The project uses two alternative preprocessing pipelines:

- **v1**: A minimal pipeline with basic encoding and imputation
- **v2**: A more refined approach, including feature scaling and improved handling of categorical features

The pipelines include:
- Dropping duplicates
- Handling missing values
- One-hot or ordinal encoding
- Scaling numerical features (v2 only)

In [2]:
catalog.load("X_train_preprocessed").head()
catalog.load("X_train_preprocessed_v2").head()
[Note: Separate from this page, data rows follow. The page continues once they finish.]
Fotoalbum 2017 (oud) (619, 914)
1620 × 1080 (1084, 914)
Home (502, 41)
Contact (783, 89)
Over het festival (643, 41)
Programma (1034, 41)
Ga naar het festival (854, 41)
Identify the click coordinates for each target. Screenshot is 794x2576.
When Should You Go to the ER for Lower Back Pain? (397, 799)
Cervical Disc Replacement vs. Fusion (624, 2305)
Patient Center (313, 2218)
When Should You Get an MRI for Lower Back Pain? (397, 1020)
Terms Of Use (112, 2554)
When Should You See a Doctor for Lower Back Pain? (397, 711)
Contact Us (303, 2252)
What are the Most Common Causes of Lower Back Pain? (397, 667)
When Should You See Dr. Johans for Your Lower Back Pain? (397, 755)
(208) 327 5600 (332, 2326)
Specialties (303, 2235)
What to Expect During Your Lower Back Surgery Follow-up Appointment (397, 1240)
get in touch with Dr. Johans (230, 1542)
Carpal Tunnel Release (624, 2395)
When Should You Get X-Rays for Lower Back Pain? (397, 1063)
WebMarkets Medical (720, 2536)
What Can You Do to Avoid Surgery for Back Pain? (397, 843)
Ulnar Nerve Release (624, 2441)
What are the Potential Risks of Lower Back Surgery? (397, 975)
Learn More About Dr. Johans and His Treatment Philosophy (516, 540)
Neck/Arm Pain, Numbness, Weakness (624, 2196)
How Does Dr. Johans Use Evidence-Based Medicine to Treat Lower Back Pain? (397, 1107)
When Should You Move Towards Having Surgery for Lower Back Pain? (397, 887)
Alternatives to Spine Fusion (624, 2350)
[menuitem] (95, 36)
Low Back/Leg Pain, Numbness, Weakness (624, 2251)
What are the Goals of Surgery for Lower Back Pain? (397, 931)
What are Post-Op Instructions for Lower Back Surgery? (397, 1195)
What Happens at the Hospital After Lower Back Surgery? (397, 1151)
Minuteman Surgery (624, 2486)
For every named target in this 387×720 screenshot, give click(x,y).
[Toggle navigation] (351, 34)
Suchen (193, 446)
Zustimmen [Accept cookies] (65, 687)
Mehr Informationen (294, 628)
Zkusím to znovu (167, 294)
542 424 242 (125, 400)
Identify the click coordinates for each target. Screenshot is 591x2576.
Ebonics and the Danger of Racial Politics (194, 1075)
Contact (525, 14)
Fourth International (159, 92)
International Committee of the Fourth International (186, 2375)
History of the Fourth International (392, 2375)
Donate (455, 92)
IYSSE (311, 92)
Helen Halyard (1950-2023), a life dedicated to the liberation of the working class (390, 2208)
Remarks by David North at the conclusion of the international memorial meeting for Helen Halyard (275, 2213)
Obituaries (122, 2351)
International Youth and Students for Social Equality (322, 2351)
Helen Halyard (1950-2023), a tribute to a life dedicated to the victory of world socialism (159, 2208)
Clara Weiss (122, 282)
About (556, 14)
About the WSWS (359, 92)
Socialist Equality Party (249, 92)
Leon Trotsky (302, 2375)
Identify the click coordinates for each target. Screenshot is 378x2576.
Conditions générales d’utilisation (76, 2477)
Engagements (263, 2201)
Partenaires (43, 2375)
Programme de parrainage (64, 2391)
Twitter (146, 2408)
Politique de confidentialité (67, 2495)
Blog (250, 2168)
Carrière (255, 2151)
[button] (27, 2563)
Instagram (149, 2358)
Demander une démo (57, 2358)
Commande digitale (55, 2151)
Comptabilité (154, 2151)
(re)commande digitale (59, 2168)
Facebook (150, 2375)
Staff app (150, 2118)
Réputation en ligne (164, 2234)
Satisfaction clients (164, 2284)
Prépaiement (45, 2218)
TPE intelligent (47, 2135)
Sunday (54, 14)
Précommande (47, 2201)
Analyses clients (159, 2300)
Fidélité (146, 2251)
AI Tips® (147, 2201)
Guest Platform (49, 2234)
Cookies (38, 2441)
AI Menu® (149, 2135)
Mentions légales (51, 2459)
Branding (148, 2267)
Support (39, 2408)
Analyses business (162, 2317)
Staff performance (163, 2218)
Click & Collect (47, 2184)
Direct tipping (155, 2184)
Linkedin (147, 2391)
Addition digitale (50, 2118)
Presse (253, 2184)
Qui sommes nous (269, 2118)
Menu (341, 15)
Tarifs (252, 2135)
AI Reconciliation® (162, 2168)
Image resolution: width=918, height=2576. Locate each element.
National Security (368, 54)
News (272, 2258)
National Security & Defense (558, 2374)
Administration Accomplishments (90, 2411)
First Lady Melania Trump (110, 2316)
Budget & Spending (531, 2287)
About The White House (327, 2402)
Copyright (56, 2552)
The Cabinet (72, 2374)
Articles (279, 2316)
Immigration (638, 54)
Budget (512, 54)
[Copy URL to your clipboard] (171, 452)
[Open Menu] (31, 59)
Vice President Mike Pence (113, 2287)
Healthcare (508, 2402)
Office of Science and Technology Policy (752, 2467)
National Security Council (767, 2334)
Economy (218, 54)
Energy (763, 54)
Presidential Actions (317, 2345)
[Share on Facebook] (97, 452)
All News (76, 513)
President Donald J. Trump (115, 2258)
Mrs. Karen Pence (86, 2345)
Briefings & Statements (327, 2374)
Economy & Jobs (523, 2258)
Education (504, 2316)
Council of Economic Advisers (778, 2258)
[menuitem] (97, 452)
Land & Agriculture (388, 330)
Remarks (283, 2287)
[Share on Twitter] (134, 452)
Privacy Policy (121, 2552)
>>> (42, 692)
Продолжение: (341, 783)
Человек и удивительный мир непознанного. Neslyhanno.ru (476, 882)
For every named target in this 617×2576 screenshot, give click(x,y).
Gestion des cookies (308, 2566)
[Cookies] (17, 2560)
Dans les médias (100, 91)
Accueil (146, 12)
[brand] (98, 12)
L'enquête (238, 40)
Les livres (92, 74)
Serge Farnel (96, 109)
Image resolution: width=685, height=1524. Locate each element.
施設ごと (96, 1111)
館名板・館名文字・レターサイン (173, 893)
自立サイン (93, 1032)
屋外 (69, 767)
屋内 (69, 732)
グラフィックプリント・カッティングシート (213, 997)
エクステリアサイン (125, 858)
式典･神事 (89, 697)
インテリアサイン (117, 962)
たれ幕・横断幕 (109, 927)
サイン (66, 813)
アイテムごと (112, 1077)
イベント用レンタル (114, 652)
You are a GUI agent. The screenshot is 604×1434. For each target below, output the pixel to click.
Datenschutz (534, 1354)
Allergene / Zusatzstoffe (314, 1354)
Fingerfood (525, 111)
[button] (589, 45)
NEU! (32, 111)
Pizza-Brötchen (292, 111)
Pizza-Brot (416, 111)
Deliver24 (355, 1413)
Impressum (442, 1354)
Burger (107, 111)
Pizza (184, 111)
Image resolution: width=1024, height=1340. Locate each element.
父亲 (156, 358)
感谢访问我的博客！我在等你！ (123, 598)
Unnamed: 0,Age,Years of Experience,Education Level,JobTitleGroup_Executive_Finance,JobTitleGroup_Executive_HR,JobTitleGroup_Executive_Marketing,JobTitleGroup_Executive_Operations,JobTitleGroup_Executive_Other,JobTitleGroup_Executive_Product,JobTitleGroup_Executive_Sales,...,JobTitleGroup_Senior_HR,JobTitleGroup_Senior_Marketing,JobTitleGroup_Senior_Operations,JobTitleGroup_Senior_Other,JobTitleGroup_Senior_Product,JobTitleGroup_Senior_Sales,JobTitleGroup_Senior_Technical,JobTitleGroup_Unknown,Gender_Male,Gender_None
193,-0.493751,-0.469123,0.0,0.0,0.0,0.0,0.0,0.0,0.0,0.0,...,0.0,0.0,0.0,0.0,1.0,0.0,0.0,0.0,1.0,0.0
75,-0.066439,-0.007995,0.0,0.0,0.0,0.0,0.0,0.0,0.0,0.0,...,0.0,0.0,0.0,0.0,0.0,0.0,0.0,0.0,1.0,0.0
84,-1.205939,-1.237669,0.0,0.0,0.0,0.0,0.0,0.0,0.0,0.0,...,0.0,0.0,0.0,0.0,0.0,0.0,0.0,0.0,0.0,0.0
363,-0.636189,-0.776541,0.0,0.0,0.0,0.0,0.0,0.0,0.0,0.0,...,0.0,0.0,0.0,0.0,0.0,0.0,0.0,0.0,1.0,0.0
16,-0.636189,-0.469123,1.0,0.0,0.0,0.0,0.0,0.0,0.0,0.0,...,0.0,0.0,0.0,0.0,0.0,0.0,0.0,0.0,0.0,0.0


## 5. Modeling Approach

Several regression models were trained and evaluated using the two preprocessing strategies. These include:

- **Baseline**:
  - DummyRegressor (predicts mean salary)
  
- **Linear Models**:
  - Linear Regression
  - Lasso
  - ElasticNet (with and without hyperparameter tuning)

- **Tree-Based Models**:
  - Random Forest Regressor (vanilla and tuned)
  - XGBoost (with Optuna optimization)

- **SHAP + Random Forest**:
  - SHAP used for feature selection, followed by RF training

All models were evaluated using cross-validation, with metrics reported as confidence intervals.


In [3]:
catalog.load("randomforestregressor_model_v2")


## 6. Model Evaluation

Each model was evaluated using the following metrics:

- **RMSE**: Root Mean Squared Error – sensitive to large errors
- **R² Score**: Proportion of variance explained by the model

All metrics are reported as **confidence intervals**, using bootstrapped cross-validation.